Massnahmen im Home Office

Verhaltenere Märkte und die Verfeinerung der Massnahmen zur Einhaltung von Vorschriften im Home Office haben dazu beigetragen, die Alarmflut einzudämmen. Auch haben Unternehmen ihre Warnmeldungen neu kalibriert und Mitarbeiter zur Beseitigung von Rückständen transferiert, während sie eine Reihe von Massnahmen für die Überwachung der Home Offices einführten.

Einige Unternehmen protokollieren jede Konversation und durchsuchen Unternehmens-E-Mails nach problematischer Sprache. Bei vielen Banken, einschliesslich NatWest, können Händler nur dann Orders aufgeben, wenn die Anfrage des Kunden von einem autorisierten Gerät stammt.

Aufzeichnungen von Telefongesprächen und Einschränkungen bei Toilettenpausen sind üblich. Der Leiter einer Handelsabteilung einer US-Bank in London, der namentlich nicht genannt werden wollte, hat sein Team gebeten, jeden Handelsschritt in einen aufgezeichneten Chat zu schreiben.

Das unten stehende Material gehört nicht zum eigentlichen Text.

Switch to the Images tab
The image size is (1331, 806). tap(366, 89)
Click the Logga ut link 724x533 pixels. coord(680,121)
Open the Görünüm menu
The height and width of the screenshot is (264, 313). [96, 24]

“Wenn Sie elektronisch handeln, muss dies über autorisierte Kommunikationskanäle erfolgen, die beibehalten und geprüft werden können”, sagte Adam Palmer, Partner der ACA Compliance Group, die sich auf Compliance für Unternehmen auf der Buy-Side spezialisiert hat.

Spezielle Bauchschmerzen

Während einige der Prozesse einfach bestehende Büropraktiken in die häusliche Umgebung übertragen, bereitet das Arbeiten im Home Office den Compliance-Verantwortlichen auch spezielle Bauchschmerzen, unter anderem angesichts junger Händler, die vom Küchentisch aus mit Mitbewohnern verschiedener Banken arbeiten sowie Paare, die nicht vermeiden können, die arbeitsbedingten Telefongespräche ihrer Partner mitzuhören.

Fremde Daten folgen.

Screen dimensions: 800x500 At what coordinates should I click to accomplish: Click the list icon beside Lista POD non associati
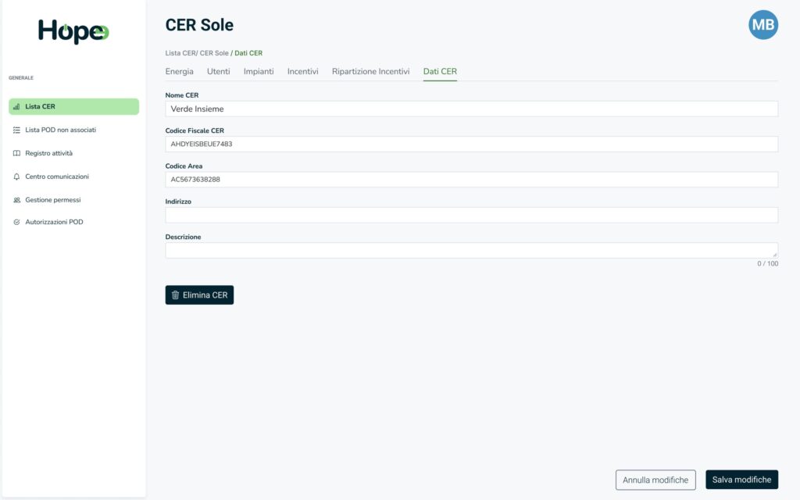(16, 130)
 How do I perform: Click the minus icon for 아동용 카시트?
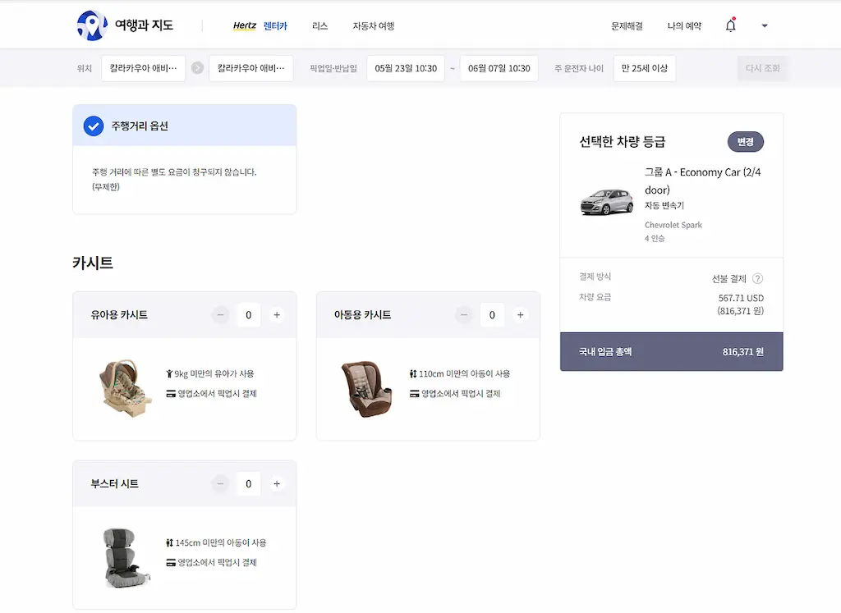[464, 314]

Und dann gibt es noch die Gefahr durch Haushaltstechnik. In einem kürzlich von Capco veröffentlichten Bericht wurden Bedenken geäussert, dass Alexa von Amazon und Google Nest ein wachsendes Sicherheitsrisiko darstellen, wenn Mitarbeiter von zu Hause aus arbeiten. Einige Firmen haben für die Mitarbeiter die Nutzung von nicht erprobten Kommunikationskanälen, einschliesslich Zoom, eingeschränkt.

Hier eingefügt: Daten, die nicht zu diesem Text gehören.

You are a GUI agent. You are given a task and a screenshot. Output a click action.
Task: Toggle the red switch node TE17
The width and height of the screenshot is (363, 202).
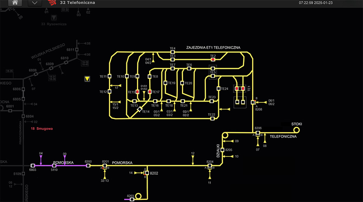[x=150, y=92]
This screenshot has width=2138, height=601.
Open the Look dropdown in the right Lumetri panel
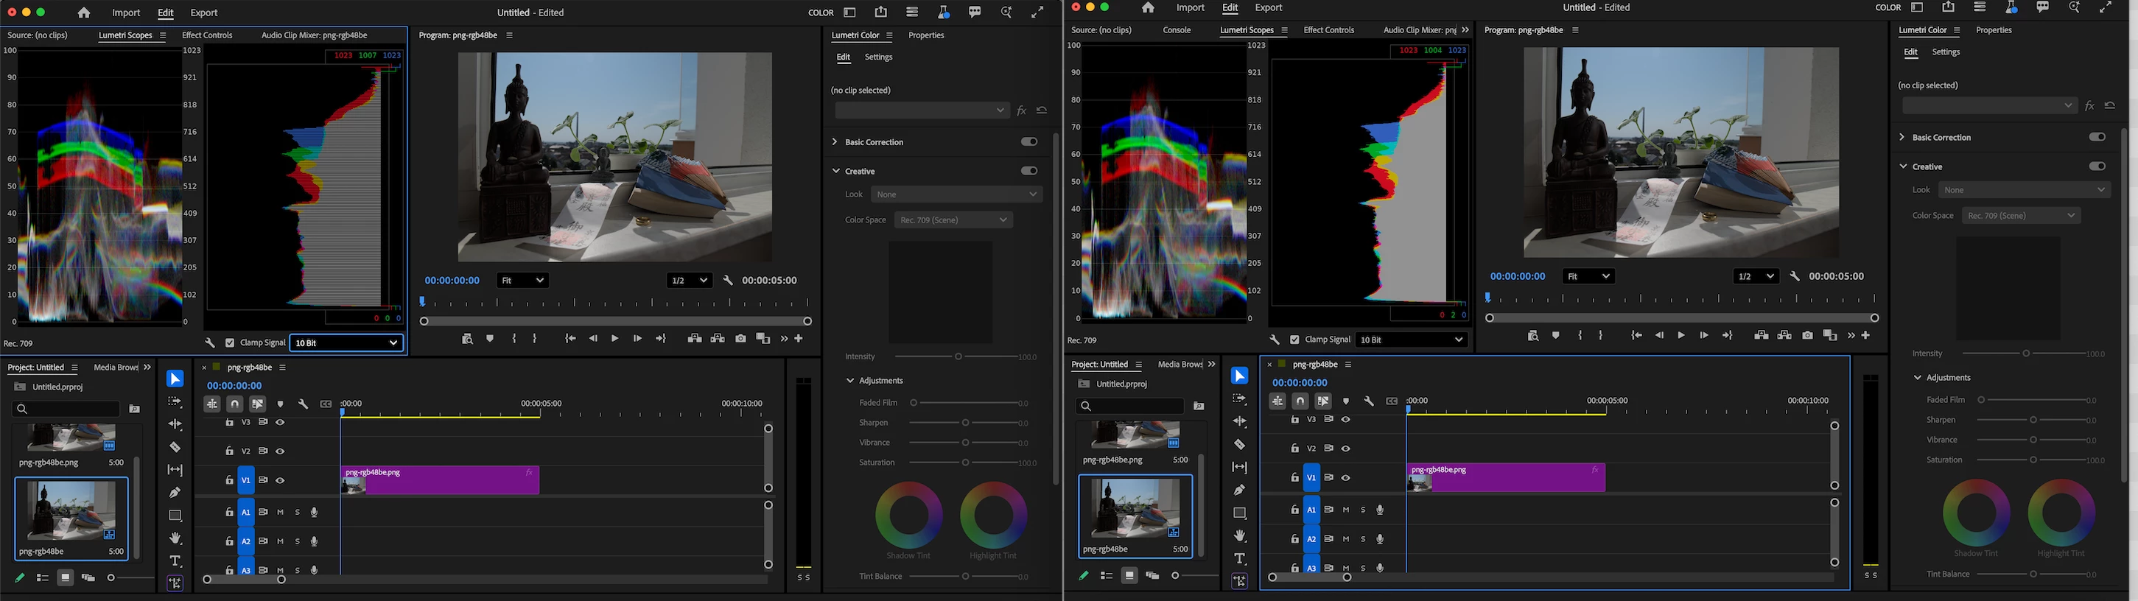point(2024,190)
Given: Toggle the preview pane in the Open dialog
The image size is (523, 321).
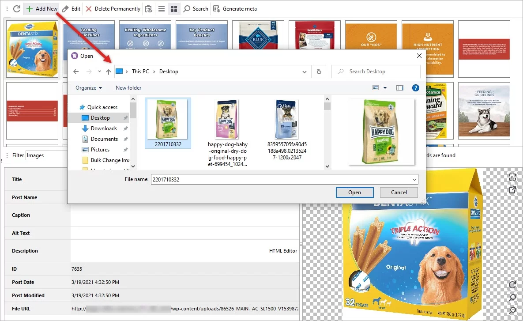Looking at the screenshot, I should [x=400, y=88].
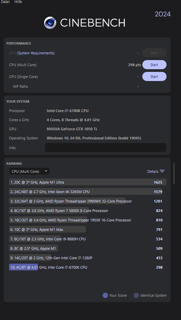Screen dimensions: 181x320
Task: Click the Your Score legend circle
Action: point(105,295)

Laut einer Schätzung von Greenwich werden die Ausgaben für Überwachungstechnologie im nächsten Jahr weltweit auf rund 1,5 Milliarden Dollar steigen, solange kein Impfstoff in Sicht ist. Aber die Überwachung wird gewisse Grenzen nicht überschreiten. “Am Ende kommt es auf die Integrität und das Verhalten an”, sagte Palmer von ACA.